更进一步地,所述第一抗体轻链的核苷酸序列如SEQ ID NO.21所示,重链的核苷酸序列如SEQ ID NO.23所示;所述第二抗体轻链的核苷酸序列如SEQ ID NO.25所示,重链的核苷酸序列如SEQ ID NO.27所示。
本发明第三方面提供了一种针对人视锥蛋白样蛋白1的单克隆抗体对,由如上所述的第一抗体和第二抗体组成。
本发明第四方面提供了一种用于检测人视锥蛋白样蛋白1的试剂盒,所述试剂盒包括如上所述的针对人视锥蛋白样蛋白1的单克隆抗体或单克隆抗体对。
进一步地,所述试剂盒为双抗夹心酶联免疫吸附试剂盒,所述试剂盒包括第一抗体和第二抗体,所述第一抗体作为捕获抗体,修饰有可检测标记的所述第二抗体作为检测抗体。
与现有技术相比,本发明的优点及积极效果为:本发明提供的第一抗体和第二抗体对人VILIP-1蛋白具有较好的结合活性和较高的亲和力,且特异性识别人VILIP-1蛋白的不同表位,能够形成双抗夹心酶联免疫吸附检测体系进行定量检测,具有良好的特异性和极高的灵敏度,检测限低至4.98pg/mL,能够满足样品中极微量水平的VILIP-1的特异性、灵敏性、可靠性和精确性检测,而且具有线性范围广和热稳定性强等优势,在与人VILIP-1蛋白水平表达相关的疾病的临床诊断、预后判断方面有良好的应用价值。
附图说明
为了更清楚地说明本发明实施例中的技术方案,下面将对实施例描述中所需要使用的附图作简单的介绍,显而易见地,下面描述中的附图仅仅是本发明的一些实施例,对于本领域普通技术人员来讲,在不付出创造性劳动的前提下,还可以根据这些附图获得其他的附图。

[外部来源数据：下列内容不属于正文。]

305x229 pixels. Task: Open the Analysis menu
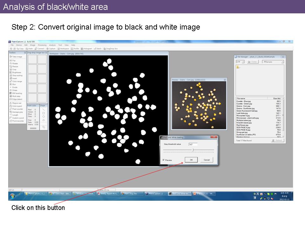click(x=52, y=45)
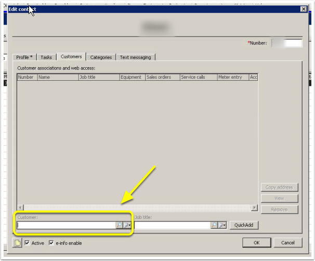Click the horizontal scrollbar under the customer list
The image size is (315, 261).
coord(135,207)
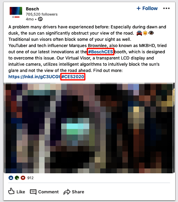
Task: Click the blue thumbs-up reaction icon
Action: pyautogui.click(x=11, y=178)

图1为本发明实施例1构建兔单克隆抗体表达载体所用的载体图谱,从左至右分别为携带轻链恒定区和重链恒定区的pRB322载体图谱;
图2为本发明实施例2兔单克隆抗体1D2与人VILIP-1结合的亲和力曲线图;
图3为本发明实施例2兔单克隆抗体1F9与人VILIP-1结合的亲和力曲线图;
图4为本发明实施例3基于兔单克隆抗体1D2和抗体1F9建立的双抗夹心酶联免疫吸附法检测人VILIP-1的标准曲线。

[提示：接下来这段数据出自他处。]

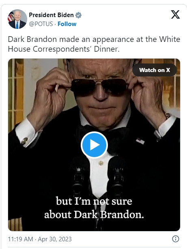
Task: Follow the @POTUS account
Action: tap(67, 24)
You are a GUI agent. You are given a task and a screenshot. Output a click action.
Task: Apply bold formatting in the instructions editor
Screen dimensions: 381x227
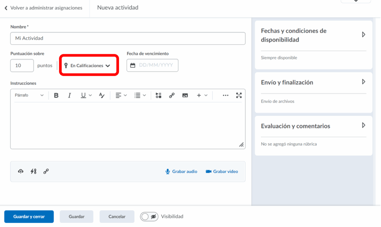[x=56, y=95]
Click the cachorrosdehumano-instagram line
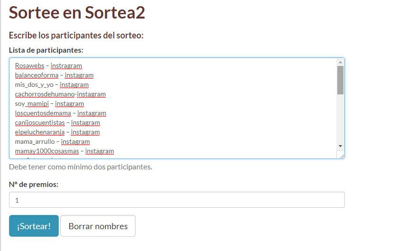The height and width of the screenshot is (251, 408). pos(60,94)
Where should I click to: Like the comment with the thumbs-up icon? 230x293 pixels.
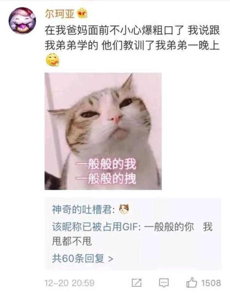(192, 282)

图5为本发明实施例4基于兔单克隆抗体1D2和抗体1F9建立的双抗夹心法酶联免疫吸附法的热稳定性检测结果图。
具体实施方式
为了使本发明的目的、技术方案及优点更加清楚明白,以下结合实施例对本发明进行进一步详细说明。此处所描述的实施例仅用以解释本发明,并不用于限定本发明。
根据本发明包含的信息,对于本领域技术人员来说可以轻而易举地对本发明的精确描述进行各种改变,而不会偏离所附权利要求的精神和范围。应该理解,本发明的范围不局限于所限定的过程、性质或组分,因为这些实施方案以及其他的描述仅仅是为了示意性说明本发明的特定方面。实际上,本领域或相关领域的技术人员明显能够对本发明实施方式作出的各种改变都涵盖在所附权利要求的范围内。
为了更好地理解本发明而不是限制本发明的范围,在本发明中所用的表示用量、百分比的所有数字以及其他数值,在所有情况下都应理解为以词语“大约”所修饰。因此,除非特别说明,否则在说明书和所附权利要求书中所列出的数字参数都是近似值,其可能会根据试图获得的理想性质的不同而加以改变。各个数字参数至少应被看作是根据所报告的有效数字和通过常规的四舍五入方法而获得的。
另外,需要说明的是,除非另外定义,在本发明的上下文中,使用的科学和技术术语应具有本领域普通技术人员通常理解的含义。
术语“包括”、“包含”、“含有”、“具有”等类似词语的含义是非限制性的,即可加入不影响结果的其它步骤和其它成分。术语“和/或”应被视对在具有或不具有另一者的情况下两种指定特征或组分中的每一种的具体公开。例如,“A和/或B”被视为包含以下情形:(i)A、(ii)B以及(iii)A和B。术语“第一”、“第二”等是用于区别类似的对象,而不必用于描述特定的顺序或先后次序,应该理解这样的使用在适当情况下可以互换。
术语“兔单克隆抗体”、“单克隆抗体”、“抗体”和“单抗”等类似词语具有相同含义,可互换使用,如非特殊说明,均指特异性结合人视锥蛋白样蛋白1(VILIP-1)的抗体。术语“人视锥蛋白样蛋白1”、“Human Visinin-like protein-1”“Human VILIP-1”、“HumanVSNL1”“Human VSNL1/VILIP-1”等类似词语具有相同含义,可以互换使用。修饰词“兔”表示该抗体的互补决定区(CDR)来源于兔源免疫球蛋白序列。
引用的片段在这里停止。